Balter continued, "Developers use GitHub because they want to share their code with the world, and the data suggests that when the tools we use make it a little bit easier, developers do just that. When presented with the option, they choose to license, and they license very permissively."
But that's not really what the data says. The data shows that even when presented with the option to license, the vast majority of GitHub developers don't license their code under any particular license, open source or otherwise. Which means that GitHub remains a morass of software of dubious license parentage.
Should you use it, anyway?
Does this matter? Yes, it absolutely does. But should it keep you and your company from using GitHub software? No, it absolutely does not.
After all, as Berkholz noted, "As projects grow, they tend to sort out any licensing issues, likely because they get corporate users, professional developers, etc." The more popular code, in other words, will generally find its way to a mainstream license, because enough people will get involved that expect mainstream licensing behavior.

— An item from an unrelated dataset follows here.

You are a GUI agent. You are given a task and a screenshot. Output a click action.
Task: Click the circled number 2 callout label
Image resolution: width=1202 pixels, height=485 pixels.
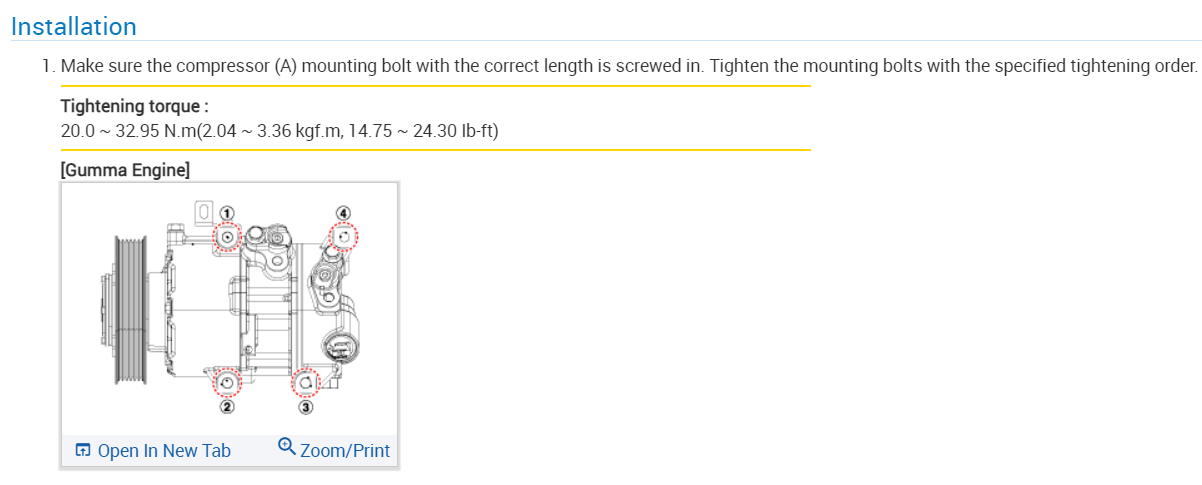pos(227,406)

But there's another option, and that is to force the change. Would-be contributors or users of a GitHub project can and should ask the code creators to choose a license. It takes very little time and can save a lot of bother later. (Try going through a code review at time of company acquisition if you've elected to deploy a mass of dubiously licensed software in your products. It's not pretty.)
Simply raising the issue will be enough with most project sponsors to get them to choosealicense.com. They may not recognize the importance of doing so until you ask.
So ask. After all, it's your code, too--or can be, with the right license.